Monet's Giverny Arrives Just in Time For Gardening Season
BALTIMORE
It's possible for artists to fall in love as they grow older - and not always with a person. Consider the French Impressionist painter Claude Monet, who became enamored of his gardens at Giverny.
For Monet, the passion for the flowers, spreading trees, Japanese footbridge, and lily ponds of his country estate of Giverny paralleled anything he felt for the fairer sex in his younger days. He moved to to the small Normandy farming village of Giverny, 40 miles northwest of Paris, in 1883. There, he lovingly made his gardens what he called his "living palette" for the next 43 years. At one time, after becoming successful, he employed seven gardeners.
Now Americans can see these little-shown images of this vibrant flora and fauna in the exhibit "Monet: Paintings of Giverny From the Muse Marmottan." They're at the Walters Art Gallery in Baltimore through May 31. Then they travel to the San Diego Museum of Art (June 27-Aug. 30) and the Portland Art Museum in Oregon (Sept. 20-Jan. 1, 1999.)
Monet was skilled both as a gardener and painter, as is revealed in this small but diverse group of paintings. After purchasing the three-acre Giverny property in 1890, he began transforming what was a simple kitchen garden into a brilliantly hued one of flowers.
In 1893, he bought an additional two acres, where he diverted a stream to create his first waterlily garden. It would be the subject of Monet's last great cycle of waterlily paintings, including the curved, wall-sized ones he did for Paris's Muse de l'Orangerie.
The two gardens, seen in the exhibit as the "Japanese Footbridge" series, the "Water Lilies," and "The House From the Rose Garden" paintings, perfectly complement one another. The flower garden is the more traditional and Western, inspired by formal designs for 18th-century country house gardens.
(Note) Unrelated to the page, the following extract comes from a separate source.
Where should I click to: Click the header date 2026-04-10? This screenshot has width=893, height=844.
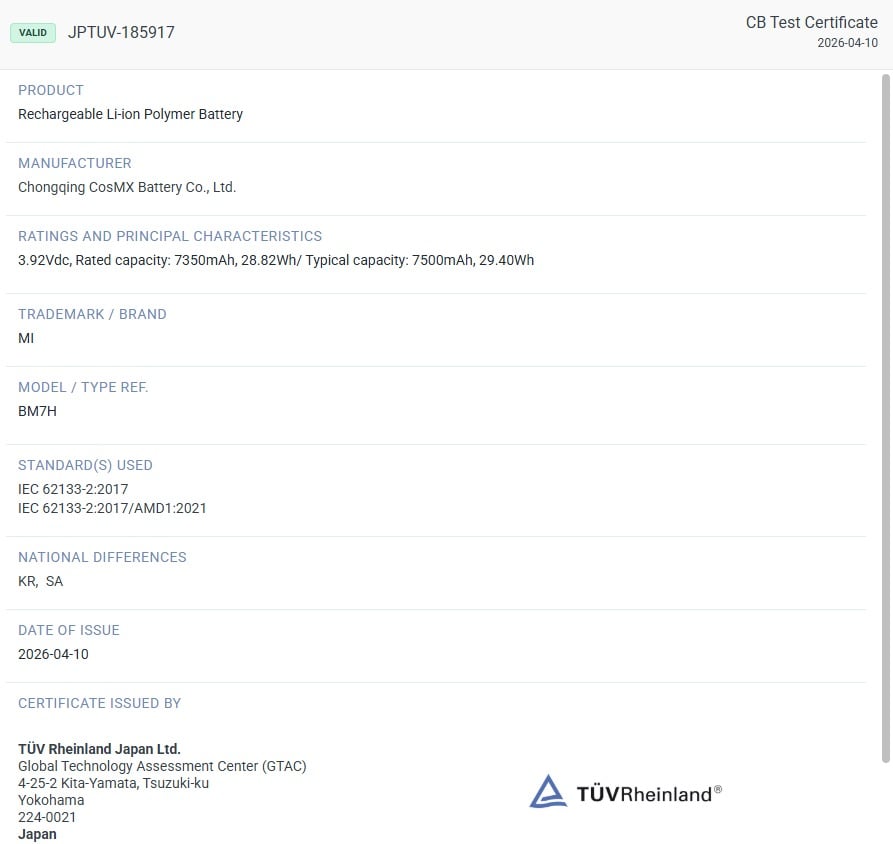[x=847, y=43]
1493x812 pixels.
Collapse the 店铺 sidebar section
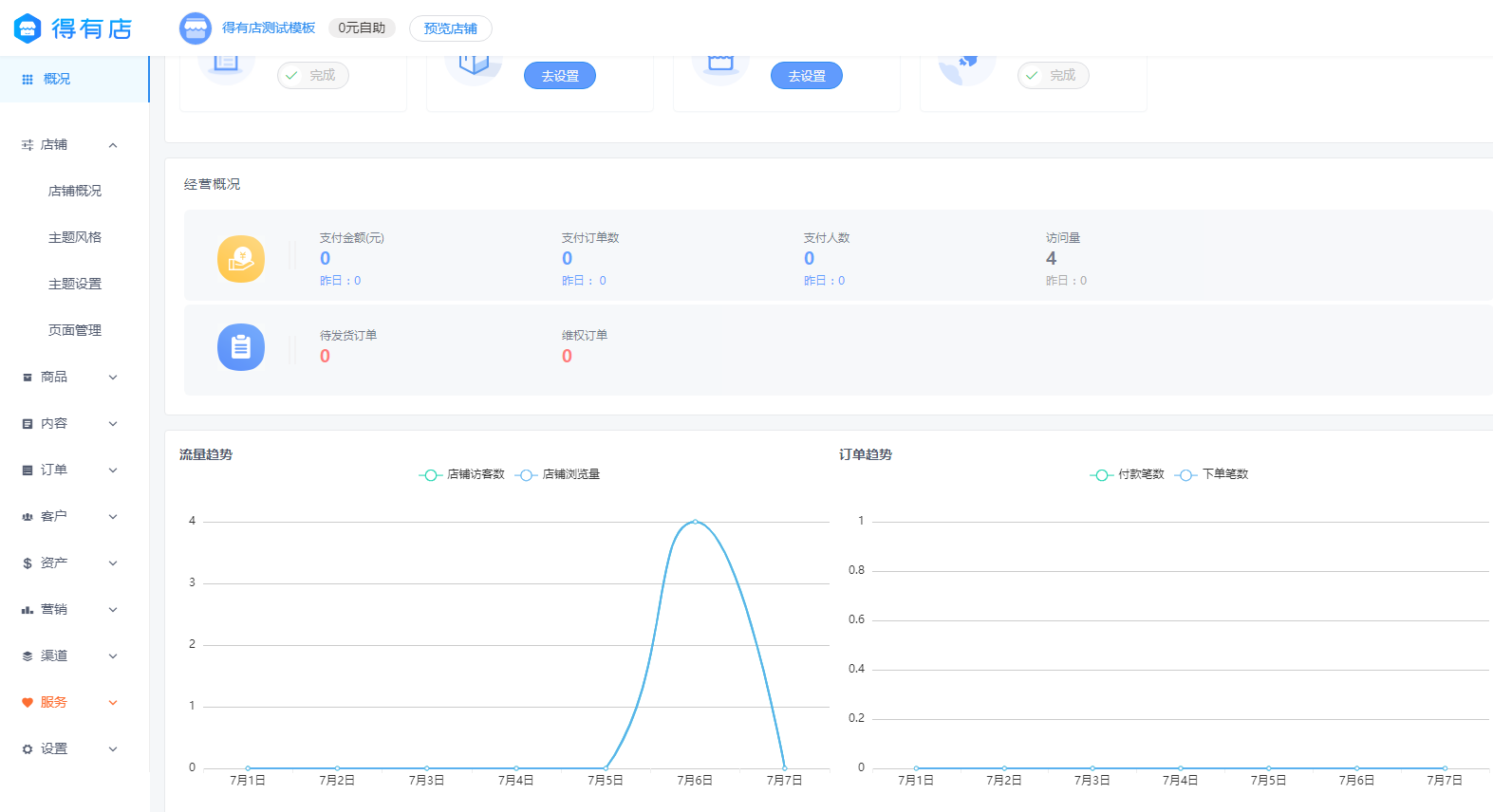pos(113,145)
By contrast, the one of the lilies expressed Monet's love of Japanese art, with its asymmetric layout, reflective waters, and exotic plantings.
The artist's approach to the earlier lily gardens ("Nympheas") in this exhibit, seen in two of 1903, show how profoundly he had been affected by Japanese woodblock prints. The water and lilies spread to the painting's edges, with no horizon lines and indications of the pond's banks. The surrounding branches and foliage, and the clouds and sky above, are now seen solely as reflections in the water.
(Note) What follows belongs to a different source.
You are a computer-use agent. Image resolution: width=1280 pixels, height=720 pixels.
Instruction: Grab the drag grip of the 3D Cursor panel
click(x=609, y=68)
Moreover, Monet also adheres to the Japanese stylistic convention of multiple perspectives, in that the viewer looks both down at the water and flowers from the bird's-eye view and from the side.
In the early 1900s, unbridled intensities of color and light are still Monet's main preoccupations, but works from this time reveal something deeper in feeling.
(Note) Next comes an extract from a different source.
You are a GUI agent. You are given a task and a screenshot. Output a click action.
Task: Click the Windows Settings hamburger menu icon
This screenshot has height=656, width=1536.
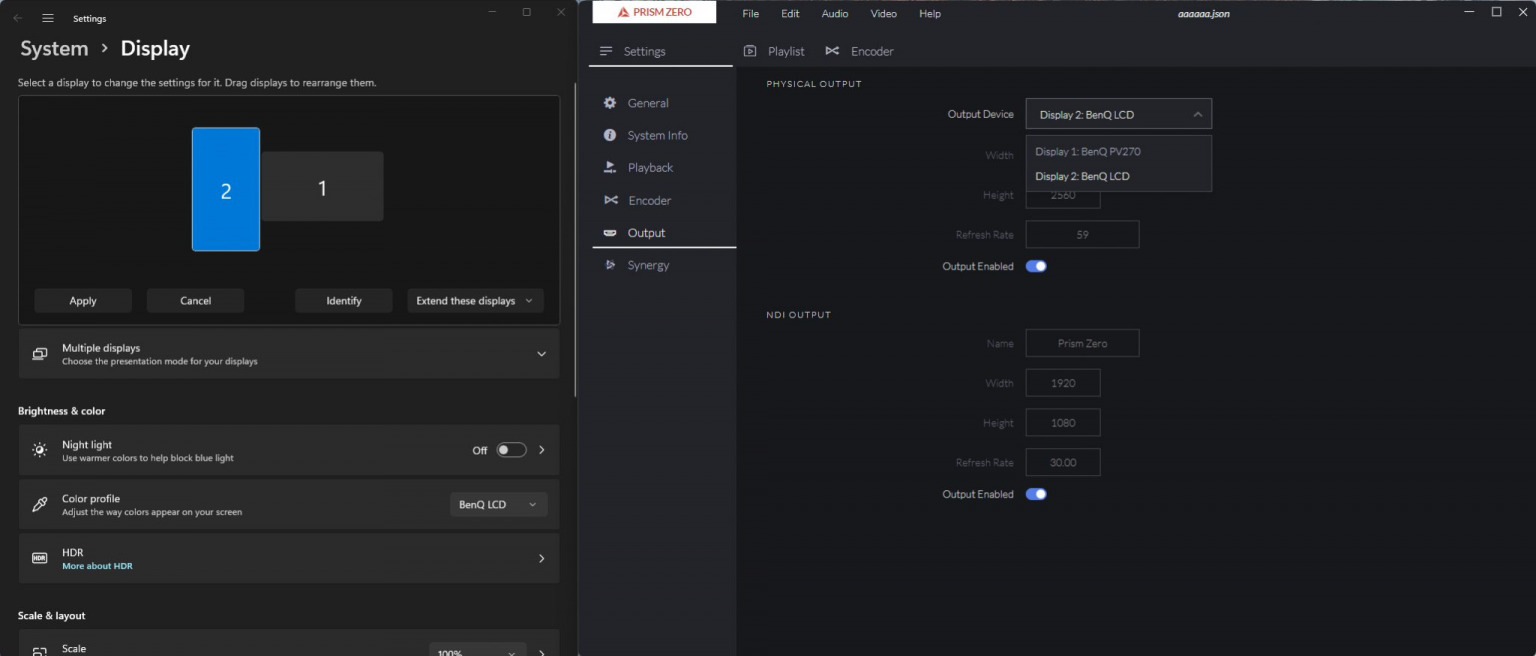(48, 18)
There's a big change in the "Water Lilies" he created in 1907. It's a tall, thrusting vertical work, with unusually acrid shades of reds, oranges, and mauves. Almost completely abstract, it is actually a depiction of the pond's surface at sunset, replete with deepening shadows and fiery sky.
These dislocations and strange colors predict some of the radical changes in later 20th-century art, such as Cubism and nonobjective painting. In another "Water Lilies" (1917-1919), unfinished and roughly sketched, Monet anticipates the rapid brush and gestural marks of the 1950s Abstract Expressionists.
In viewing these images, and comparing them with his light-filled, joyful early paintings, one wonders about the artist's darker, more intensified approach. It's not clear if this is a result of his difficulty with distinguishing color in his later years.
The "Japanese Footbridge" (1918-1924) paintings, with their muddy colors and obsessively worked-over surfaces, do not serve Monet's reputation well.
Despite some poor curatorial choices, this is a show to be savored and pondered. It may raise more questions about Monet's style than it answers, but it's crucial to an understanding of this great Impressionist.